Records from a pointing dataset
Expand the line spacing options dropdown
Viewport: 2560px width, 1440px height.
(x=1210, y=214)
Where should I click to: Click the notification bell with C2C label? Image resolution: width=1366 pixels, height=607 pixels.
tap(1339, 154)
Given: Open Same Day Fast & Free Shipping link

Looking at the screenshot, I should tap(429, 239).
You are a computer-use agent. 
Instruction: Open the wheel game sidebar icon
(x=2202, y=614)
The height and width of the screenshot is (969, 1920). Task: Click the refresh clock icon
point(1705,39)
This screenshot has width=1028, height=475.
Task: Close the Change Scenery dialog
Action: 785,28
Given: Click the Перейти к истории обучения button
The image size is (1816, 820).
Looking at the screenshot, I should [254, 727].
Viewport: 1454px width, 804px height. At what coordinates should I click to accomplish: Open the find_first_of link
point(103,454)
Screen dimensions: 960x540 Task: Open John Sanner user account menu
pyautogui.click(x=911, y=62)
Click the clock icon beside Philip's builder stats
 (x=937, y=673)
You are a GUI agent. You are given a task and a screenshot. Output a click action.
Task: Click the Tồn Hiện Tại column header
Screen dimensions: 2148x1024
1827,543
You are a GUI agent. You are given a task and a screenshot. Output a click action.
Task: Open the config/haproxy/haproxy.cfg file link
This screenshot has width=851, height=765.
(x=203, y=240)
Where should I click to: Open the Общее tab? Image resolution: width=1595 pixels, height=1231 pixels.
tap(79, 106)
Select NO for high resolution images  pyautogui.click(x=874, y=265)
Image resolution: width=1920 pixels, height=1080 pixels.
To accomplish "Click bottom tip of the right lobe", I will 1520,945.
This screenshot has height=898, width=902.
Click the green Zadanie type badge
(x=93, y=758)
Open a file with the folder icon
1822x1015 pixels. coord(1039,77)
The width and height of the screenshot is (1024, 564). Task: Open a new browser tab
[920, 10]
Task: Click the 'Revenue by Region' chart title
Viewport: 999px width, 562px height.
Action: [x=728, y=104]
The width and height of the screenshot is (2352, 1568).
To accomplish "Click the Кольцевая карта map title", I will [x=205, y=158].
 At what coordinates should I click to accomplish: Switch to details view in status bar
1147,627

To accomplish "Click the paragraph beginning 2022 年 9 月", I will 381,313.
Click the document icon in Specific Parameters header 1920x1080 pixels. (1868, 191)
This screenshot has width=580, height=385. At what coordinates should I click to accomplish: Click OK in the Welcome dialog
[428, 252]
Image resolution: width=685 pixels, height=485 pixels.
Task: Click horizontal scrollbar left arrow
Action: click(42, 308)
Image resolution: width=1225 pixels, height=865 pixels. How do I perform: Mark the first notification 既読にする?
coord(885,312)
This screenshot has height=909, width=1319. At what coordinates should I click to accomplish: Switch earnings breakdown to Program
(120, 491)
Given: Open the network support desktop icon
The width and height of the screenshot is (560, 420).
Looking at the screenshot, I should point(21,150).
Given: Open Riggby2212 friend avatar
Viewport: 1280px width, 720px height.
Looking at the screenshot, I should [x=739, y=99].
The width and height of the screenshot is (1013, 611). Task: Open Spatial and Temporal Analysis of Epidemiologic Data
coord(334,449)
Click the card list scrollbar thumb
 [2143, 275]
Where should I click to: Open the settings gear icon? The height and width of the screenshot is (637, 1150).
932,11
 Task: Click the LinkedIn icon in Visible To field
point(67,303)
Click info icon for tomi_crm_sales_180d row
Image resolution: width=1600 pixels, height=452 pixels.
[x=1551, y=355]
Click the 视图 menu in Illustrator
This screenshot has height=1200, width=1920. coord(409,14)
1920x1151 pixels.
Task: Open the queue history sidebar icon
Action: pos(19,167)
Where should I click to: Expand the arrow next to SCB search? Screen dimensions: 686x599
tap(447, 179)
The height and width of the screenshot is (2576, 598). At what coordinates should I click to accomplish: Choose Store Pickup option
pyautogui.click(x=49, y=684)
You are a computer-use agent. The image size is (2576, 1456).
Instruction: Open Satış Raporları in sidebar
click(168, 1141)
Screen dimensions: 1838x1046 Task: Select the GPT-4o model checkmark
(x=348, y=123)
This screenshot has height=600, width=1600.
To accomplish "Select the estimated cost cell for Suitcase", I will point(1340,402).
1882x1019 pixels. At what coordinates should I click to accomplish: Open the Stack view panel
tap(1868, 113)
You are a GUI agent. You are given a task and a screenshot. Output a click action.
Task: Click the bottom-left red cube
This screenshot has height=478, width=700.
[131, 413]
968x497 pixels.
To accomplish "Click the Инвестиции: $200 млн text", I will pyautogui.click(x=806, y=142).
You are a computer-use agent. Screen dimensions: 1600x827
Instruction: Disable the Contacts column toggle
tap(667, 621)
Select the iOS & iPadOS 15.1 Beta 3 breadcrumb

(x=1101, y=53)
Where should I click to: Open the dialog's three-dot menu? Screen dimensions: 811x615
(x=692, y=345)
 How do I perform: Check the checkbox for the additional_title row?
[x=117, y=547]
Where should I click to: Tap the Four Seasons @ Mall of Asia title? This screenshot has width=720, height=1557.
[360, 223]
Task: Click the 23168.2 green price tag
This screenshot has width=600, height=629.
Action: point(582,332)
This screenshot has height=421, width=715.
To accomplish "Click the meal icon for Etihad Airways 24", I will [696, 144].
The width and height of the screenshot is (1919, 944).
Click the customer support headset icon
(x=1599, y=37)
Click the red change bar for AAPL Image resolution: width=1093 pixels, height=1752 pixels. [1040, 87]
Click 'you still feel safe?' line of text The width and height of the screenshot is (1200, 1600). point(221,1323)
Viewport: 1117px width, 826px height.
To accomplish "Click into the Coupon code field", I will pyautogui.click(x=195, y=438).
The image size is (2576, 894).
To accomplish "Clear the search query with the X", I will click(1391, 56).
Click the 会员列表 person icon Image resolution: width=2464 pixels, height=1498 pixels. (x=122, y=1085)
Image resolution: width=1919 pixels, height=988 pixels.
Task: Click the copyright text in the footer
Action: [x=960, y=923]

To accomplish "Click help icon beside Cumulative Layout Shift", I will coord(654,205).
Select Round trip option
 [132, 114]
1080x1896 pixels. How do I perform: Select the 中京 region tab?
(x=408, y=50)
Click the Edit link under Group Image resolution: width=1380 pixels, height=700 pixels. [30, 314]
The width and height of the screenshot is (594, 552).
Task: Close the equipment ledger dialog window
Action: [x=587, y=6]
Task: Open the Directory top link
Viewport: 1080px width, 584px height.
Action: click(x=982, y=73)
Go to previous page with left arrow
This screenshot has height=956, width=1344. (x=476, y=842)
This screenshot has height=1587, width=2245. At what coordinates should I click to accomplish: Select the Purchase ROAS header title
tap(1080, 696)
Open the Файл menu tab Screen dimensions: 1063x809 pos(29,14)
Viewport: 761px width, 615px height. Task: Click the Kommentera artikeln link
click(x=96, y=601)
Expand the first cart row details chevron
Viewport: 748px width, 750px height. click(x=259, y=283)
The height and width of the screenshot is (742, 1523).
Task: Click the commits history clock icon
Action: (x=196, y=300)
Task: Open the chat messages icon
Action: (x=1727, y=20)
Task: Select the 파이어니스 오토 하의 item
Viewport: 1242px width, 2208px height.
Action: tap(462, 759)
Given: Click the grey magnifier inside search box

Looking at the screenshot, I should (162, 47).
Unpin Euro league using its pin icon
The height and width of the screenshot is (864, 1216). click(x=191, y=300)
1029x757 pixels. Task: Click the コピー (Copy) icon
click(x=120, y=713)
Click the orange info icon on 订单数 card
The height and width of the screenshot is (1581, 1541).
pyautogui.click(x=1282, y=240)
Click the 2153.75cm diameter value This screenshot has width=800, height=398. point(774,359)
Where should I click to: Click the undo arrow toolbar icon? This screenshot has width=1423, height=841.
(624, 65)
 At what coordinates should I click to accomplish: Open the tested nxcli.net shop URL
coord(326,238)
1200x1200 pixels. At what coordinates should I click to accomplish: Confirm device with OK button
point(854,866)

◆ **WHAT IS ASKED**
Copy out word for word the part of the records that begins with the line containing "The image size is (2576, 894)." and ends with the line containing "Action: click(x=982, y=73)", including both of those lines.

◆ **EXERCISE ANSWER**
The image size is (2576, 894).
To accomplish "Clear the search query with the X", I will click(1391, 56).
Click the 会员列表 person icon Image resolution: width=2464 pixels, height=1498 pixels. (x=122, y=1085)
Image resolution: width=1919 pixels, height=988 pixels.
Task: Click the copyright text in the footer
Action: [x=960, y=923]

To accomplish "Click help icon beside Cumulative Layout Shift", I will coord(654,205).
Select Round trip option
 [132, 114]
1080x1896 pixels. How do I perform: Select the 中京 region tab?
(x=408, y=50)
Click the Edit link under Group Image resolution: width=1380 pixels, height=700 pixels. [30, 314]
The width and height of the screenshot is (594, 552).
Task: Close the equipment ledger dialog window
Action: [x=587, y=6]
Task: Open the Directory top link
Viewport: 1080px width, 584px height.
Action: click(x=982, y=73)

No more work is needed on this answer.